WHAT TO PRODUCE
Count every line in the following entries where the word "each" appears. Give the count alone.

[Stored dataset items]
---+---
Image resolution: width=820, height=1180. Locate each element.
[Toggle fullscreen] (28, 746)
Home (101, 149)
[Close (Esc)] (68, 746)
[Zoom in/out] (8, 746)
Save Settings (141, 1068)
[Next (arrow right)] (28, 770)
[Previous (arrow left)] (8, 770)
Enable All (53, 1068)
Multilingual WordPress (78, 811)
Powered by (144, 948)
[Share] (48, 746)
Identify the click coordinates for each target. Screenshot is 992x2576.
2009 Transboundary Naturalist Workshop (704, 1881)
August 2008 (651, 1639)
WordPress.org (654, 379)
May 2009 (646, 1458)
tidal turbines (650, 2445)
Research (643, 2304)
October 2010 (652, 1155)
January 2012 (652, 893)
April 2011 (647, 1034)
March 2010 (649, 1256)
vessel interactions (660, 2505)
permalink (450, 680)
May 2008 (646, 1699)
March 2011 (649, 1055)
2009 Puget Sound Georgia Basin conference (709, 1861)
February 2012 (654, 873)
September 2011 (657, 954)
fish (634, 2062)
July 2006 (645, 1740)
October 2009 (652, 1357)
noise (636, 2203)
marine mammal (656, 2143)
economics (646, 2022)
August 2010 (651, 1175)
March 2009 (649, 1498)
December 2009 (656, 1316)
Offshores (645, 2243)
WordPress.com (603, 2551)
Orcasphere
---+---
PROBLEM SOLUTION
2